--- Activity ---
Each line starting at the one that contains "Click the Egg Foo Young section header" and ending at the one that contains "648x1440 pixels." must be returned exactly, and the rest of the listing is left out.

┄┄┄┄┄┄┄┄┄┄┄┄┄┄┄┄┄┄┄┄

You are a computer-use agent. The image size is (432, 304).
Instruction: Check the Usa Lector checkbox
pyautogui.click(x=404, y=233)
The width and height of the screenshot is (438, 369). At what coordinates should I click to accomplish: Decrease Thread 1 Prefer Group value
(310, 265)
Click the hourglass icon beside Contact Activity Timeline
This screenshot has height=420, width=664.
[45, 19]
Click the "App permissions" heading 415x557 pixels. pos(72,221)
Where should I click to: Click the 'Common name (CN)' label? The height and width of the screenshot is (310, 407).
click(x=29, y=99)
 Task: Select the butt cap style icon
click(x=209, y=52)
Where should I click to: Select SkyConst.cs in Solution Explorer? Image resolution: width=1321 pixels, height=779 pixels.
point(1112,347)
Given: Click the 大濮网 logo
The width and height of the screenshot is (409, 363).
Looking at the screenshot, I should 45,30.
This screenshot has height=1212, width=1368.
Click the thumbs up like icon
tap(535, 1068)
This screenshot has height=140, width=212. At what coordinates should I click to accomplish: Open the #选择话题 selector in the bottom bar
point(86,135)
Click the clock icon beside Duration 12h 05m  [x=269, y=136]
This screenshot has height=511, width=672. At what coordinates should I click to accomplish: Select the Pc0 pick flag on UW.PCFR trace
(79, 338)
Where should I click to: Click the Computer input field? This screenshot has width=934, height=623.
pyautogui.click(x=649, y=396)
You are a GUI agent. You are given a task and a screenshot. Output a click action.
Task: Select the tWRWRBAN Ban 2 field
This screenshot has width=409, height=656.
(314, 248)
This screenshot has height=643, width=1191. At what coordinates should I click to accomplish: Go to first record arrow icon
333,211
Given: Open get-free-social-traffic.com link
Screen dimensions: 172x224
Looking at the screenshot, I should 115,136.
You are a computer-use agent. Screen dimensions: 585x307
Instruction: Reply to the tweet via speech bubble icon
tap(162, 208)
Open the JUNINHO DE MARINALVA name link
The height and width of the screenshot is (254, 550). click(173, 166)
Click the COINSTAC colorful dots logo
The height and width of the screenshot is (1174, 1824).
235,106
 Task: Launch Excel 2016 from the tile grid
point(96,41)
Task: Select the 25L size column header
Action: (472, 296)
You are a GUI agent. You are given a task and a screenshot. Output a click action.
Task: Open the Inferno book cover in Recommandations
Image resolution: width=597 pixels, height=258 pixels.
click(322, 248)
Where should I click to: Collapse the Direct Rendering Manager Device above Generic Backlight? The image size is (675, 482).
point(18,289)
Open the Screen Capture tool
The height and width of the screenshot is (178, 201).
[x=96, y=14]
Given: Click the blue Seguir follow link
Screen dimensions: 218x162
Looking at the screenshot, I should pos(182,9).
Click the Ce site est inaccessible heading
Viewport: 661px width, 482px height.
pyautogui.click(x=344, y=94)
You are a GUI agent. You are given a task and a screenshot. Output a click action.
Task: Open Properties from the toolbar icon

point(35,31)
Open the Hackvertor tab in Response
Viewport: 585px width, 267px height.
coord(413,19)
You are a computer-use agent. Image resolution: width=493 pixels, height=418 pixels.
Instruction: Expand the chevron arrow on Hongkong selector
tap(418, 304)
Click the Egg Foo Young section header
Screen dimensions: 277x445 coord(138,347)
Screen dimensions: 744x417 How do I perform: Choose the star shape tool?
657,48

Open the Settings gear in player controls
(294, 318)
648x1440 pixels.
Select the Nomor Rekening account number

┄┄┄┄┄┄┄┄┄┄┄┄┄┄┄┄┄┄┄┄

--- Answer section ---
Click the Egg Foo Young section header
Screen dimensions: 277x445 coord(138,347)
Screen dimensions: 744x417 How do I perform: Choose the star shape tool?
657,48

Open the Settings gear in player controls
(294, 318)
648x1440 pixels.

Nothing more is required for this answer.